* **WHAT IS REQUIRED**
Convert the records below into a two-column CSV with the header instruction,answer and one row per record. Put each record's text in one quoted field and its answer in another, replace line breaks with spaces, and omit the pictures.

* **RECORDS SHOWN**

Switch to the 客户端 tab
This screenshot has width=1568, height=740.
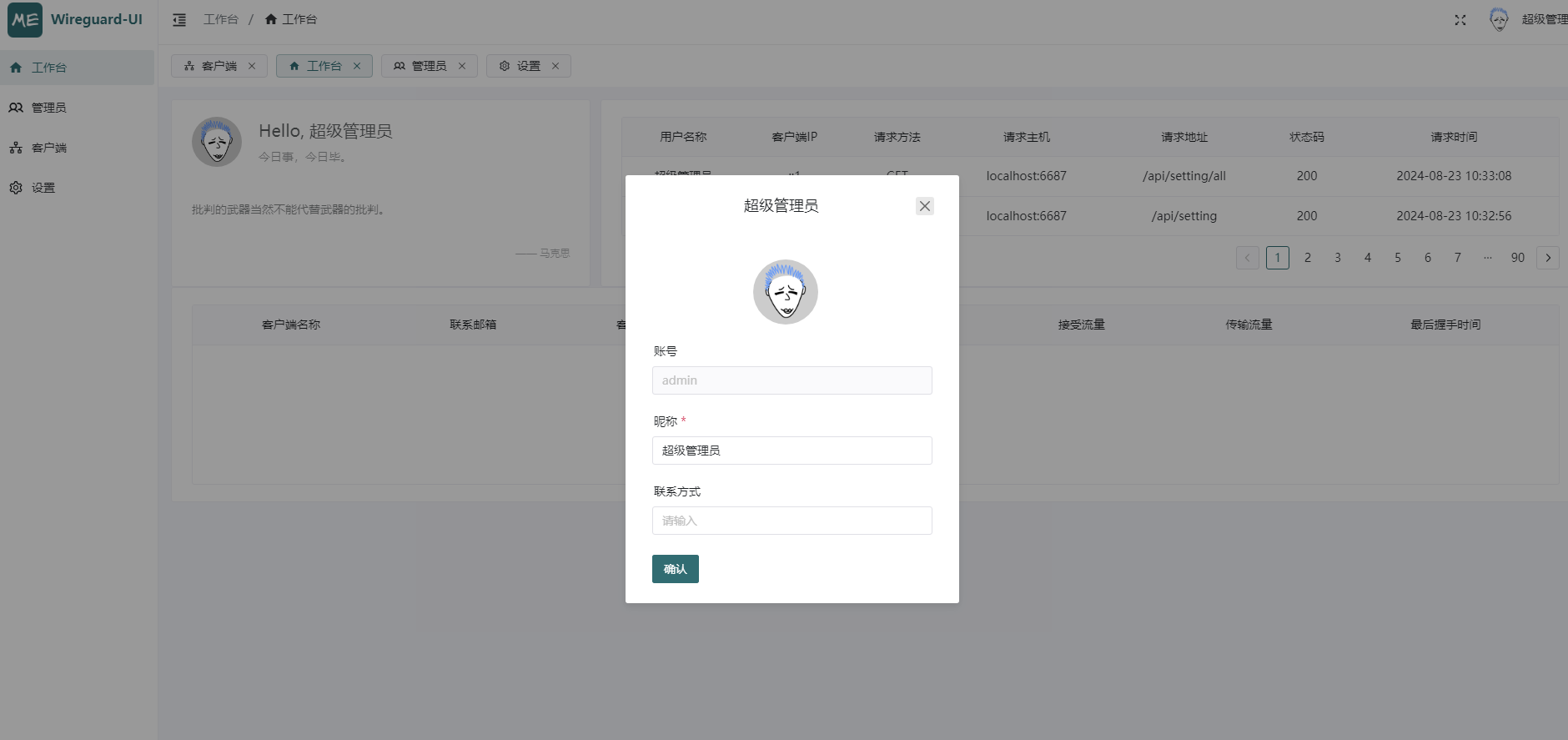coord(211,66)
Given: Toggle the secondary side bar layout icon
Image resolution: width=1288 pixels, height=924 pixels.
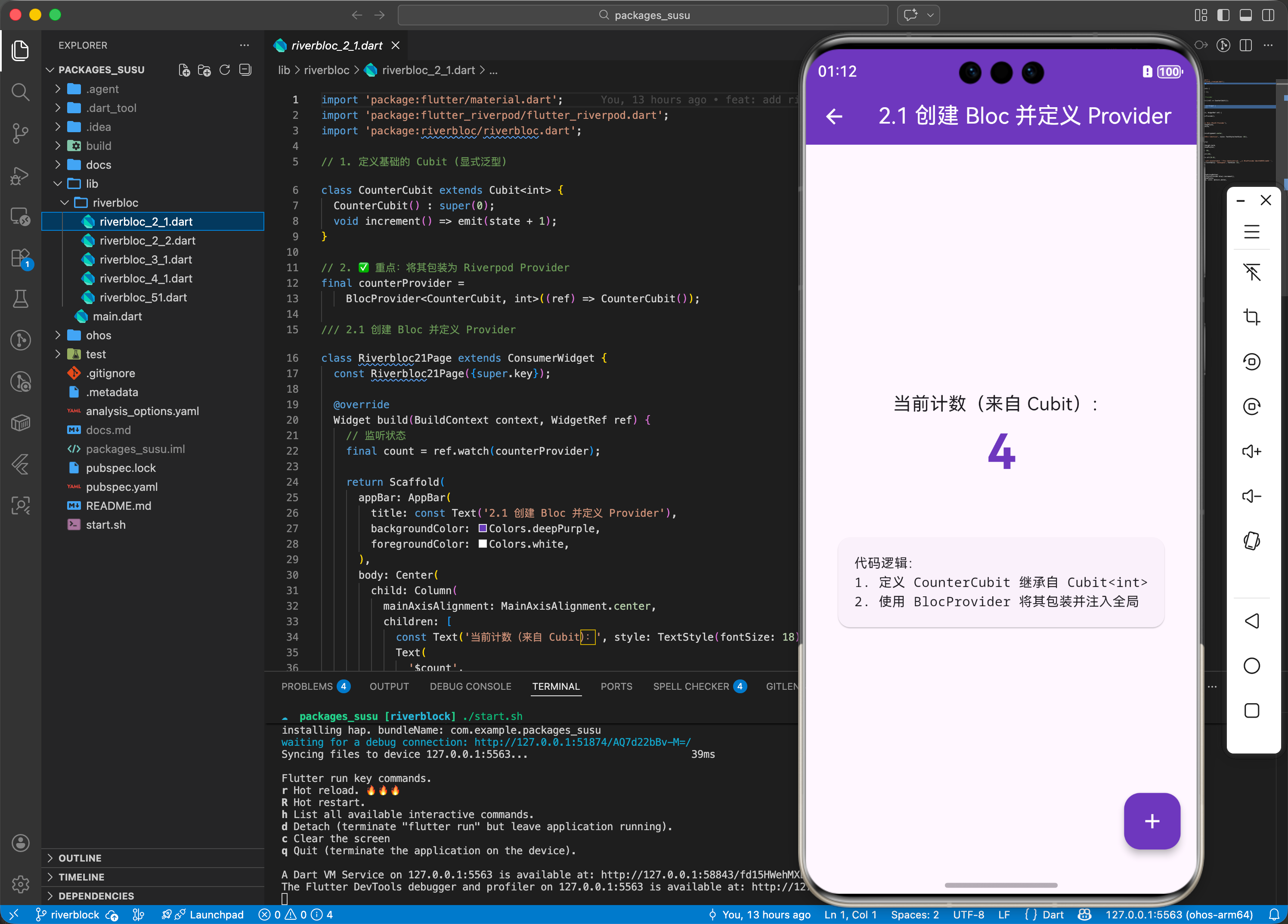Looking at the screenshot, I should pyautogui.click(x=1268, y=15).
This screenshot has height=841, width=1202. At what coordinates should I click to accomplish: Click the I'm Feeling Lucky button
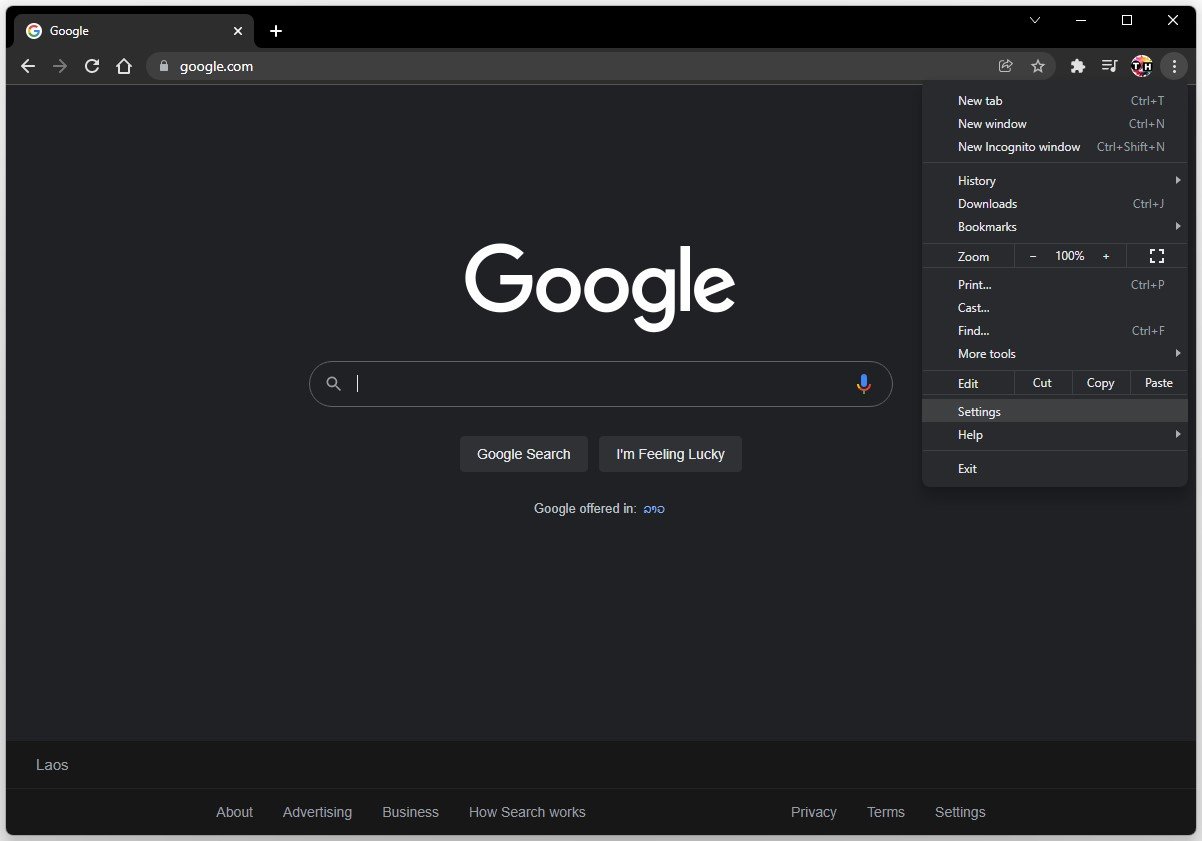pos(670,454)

* **EXERCISE SOLUTION**
instruction,answer
"Switch to the 客户端 tab This screenshot has width=1568, height=740.","coord(211,66)"
"Given: Toggle the secondary side bar layout icon Image resolution: width=1288 pixels, height=924 pixels.","Looking at the screenshot, I should pyautogui.click(x=1268, y=15)."
"This screenshot has height=841, width=1202. At what coordinates should I click to accomplish: Click the I'm Feeling Lucky button","pos(670,454)"